__Short task__
Convert the entries, starting with the line that contains "The height and width of the screenshot is (470, 626)." and going on through the line that contains "Action: point(458,796)", into a two-column CSV with the headers entry_text and answer, with one row per entry. Put each field in double quotes and replace any line breaks inside it with spaces.

__Supplied material__

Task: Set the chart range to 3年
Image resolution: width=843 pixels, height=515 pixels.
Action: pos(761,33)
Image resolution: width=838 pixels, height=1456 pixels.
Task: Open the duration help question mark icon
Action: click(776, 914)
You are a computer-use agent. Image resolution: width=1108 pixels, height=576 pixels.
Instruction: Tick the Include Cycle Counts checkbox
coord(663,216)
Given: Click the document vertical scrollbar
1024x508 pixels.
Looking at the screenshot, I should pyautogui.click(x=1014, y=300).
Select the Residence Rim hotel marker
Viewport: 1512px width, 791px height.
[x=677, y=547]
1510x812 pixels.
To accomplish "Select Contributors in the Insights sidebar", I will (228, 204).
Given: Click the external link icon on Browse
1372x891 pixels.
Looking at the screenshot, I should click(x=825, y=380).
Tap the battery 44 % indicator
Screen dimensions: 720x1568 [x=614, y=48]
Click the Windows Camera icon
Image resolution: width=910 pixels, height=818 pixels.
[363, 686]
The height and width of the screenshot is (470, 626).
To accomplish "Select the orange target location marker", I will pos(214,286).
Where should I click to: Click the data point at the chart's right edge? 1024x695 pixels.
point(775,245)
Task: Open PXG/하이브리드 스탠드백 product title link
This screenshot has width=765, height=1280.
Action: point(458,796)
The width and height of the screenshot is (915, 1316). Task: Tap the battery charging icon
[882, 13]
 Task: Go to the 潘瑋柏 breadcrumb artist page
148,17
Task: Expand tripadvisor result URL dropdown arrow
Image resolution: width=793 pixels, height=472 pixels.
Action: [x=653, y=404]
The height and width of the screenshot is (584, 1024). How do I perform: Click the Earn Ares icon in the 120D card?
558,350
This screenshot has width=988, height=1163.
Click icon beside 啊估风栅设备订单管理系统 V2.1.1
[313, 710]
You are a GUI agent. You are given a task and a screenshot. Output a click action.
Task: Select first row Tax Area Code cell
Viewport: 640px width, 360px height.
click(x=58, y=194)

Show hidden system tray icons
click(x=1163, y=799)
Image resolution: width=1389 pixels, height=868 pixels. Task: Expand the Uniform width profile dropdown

__The solution__
entry_text,answer
"The height and width of the screenshot is (470, 626). To accomplish ""Select the orange target location marker"",","I will pos(214,286)."
"Where should I click to: Click the data point at the chart's right edge? 1024x695 pixels.","point(775,245)"
"Task: Open PXG/하이브리드 스탠드백 product title link This screenshot has width=765, height=1280.","Action: point(458,796)"